Après la descente aux enfers liée à l'affaire MobilCom, l'action de l'opérateur historique français reprend de l'altitude. Aux 16% gagnés jeudi, elle ajoute 17,62% à 15,35 euros vendredi en clôture. Du coup, ses gains dépassent les 50% depuis son point bas de la fin juin.Pourtant, Fitch a abaissé de deux crans, à BBB-, la note de la dette à long terme de France Télécom et d'un cran celle de sa dette à court terme. Mais une annonce était attendue et, après le conseil d'administration extraordinaire qui s'est tenu mercredi soir (lire ci-contre), les rumeurs sur une intervention de l'Etat pour redresser les comptes se font de plus en plus insistantes depuis jeudi.Dans les salles de marché, on parlait ainsi jeudi d'une émission obligataire avec l'Etat français pour garant. A défaut, le groupe de Michel Bon, dont les notations ont été dégradées par les principales agences de notation financières, pourrait se voir proposer un crédit par l'Etat à des conditions avantageuses."Le marché est de plus en plus convaincu que l'Etat va soutenir France Télécom. La renationalisation est improbable mais l'Etat ne laissera pas tomber l'opérateur", explique un trader interrogé par l'agence Reuters.
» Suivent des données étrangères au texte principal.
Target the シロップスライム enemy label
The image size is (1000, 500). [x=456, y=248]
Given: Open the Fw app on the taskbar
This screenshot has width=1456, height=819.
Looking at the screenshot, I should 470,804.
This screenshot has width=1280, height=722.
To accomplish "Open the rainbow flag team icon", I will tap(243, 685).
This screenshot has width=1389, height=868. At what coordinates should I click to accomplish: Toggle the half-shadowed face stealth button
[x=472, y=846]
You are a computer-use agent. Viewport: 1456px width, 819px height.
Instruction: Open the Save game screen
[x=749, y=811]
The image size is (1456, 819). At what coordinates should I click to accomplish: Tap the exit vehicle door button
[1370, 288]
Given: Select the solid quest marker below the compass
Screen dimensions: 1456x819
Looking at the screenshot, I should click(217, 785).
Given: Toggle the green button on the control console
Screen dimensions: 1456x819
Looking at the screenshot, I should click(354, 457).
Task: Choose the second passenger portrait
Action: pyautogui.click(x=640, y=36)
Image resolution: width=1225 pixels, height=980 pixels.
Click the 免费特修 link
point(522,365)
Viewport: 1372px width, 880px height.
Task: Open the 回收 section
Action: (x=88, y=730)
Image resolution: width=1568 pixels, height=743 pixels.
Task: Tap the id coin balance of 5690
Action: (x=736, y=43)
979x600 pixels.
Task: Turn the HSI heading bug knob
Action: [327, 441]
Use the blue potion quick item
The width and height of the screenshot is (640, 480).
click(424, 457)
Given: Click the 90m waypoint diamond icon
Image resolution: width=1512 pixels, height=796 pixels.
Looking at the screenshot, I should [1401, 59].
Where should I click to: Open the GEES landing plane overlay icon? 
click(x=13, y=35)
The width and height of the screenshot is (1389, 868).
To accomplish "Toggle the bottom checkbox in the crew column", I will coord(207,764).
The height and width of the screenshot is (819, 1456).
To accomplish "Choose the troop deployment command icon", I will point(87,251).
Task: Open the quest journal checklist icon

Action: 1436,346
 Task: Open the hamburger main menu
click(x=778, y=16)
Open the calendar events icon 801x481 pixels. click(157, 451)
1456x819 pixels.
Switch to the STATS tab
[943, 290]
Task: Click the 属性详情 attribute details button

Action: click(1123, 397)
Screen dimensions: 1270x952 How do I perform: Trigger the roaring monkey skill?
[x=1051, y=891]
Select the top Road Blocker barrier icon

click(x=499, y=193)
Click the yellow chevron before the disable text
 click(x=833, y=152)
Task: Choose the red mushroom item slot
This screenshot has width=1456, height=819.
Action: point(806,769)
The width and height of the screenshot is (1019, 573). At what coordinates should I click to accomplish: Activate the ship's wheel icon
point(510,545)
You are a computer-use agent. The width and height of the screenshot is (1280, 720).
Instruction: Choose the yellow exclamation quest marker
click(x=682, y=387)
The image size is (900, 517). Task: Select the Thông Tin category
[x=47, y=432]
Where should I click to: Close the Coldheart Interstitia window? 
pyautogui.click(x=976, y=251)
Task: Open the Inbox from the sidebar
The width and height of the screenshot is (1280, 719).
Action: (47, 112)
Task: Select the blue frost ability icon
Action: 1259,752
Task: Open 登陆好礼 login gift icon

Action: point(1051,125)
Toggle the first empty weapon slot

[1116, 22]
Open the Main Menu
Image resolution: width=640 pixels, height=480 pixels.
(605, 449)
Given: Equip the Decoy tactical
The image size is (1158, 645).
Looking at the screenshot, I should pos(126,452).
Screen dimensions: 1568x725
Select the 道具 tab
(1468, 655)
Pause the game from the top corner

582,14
Le titre était monté en début de semaine sur des informations indiquant que le gouvernement pourrait aller jusqu'à renationaliser France Télécom si nécessaire. Une option repoussée par Bercy qui a toutefois indiqué n'être pas satisfait du niveau des cours de l'entreprise. "L'Etat ne se désintéressera pas de France Télécom, pas seulement parce qu'il est actionnaire majoritaire mais encore une fois parce que France Télécom est une entreprise d'avenir", avait déclaré Nicole Fontaine, ministre déléguée à l'Industrie interrogée sur Europe 1."L'arbitre a sifflé la fin du jeu baissier", estime un vendeur, désignant l'Etat français comme l'autorité morale qui pourrait ramener à la raison les spéculateurs et autres "hedge funds". D'ailleurs, des interventions aurait eu lieu auprès des intermédiaires financiers afin qu'ils sensibilisent leurs clients sur les prêts de titres, lesquels ont récemment permis aux arbitragistes de vendre à découvert. Selon plusieurs sources de marché, la remontée du titre, déclenchée par le soutien réaffirmé de l'Etat, pourrait être aussi brutale que la chute du cours était injustifiée.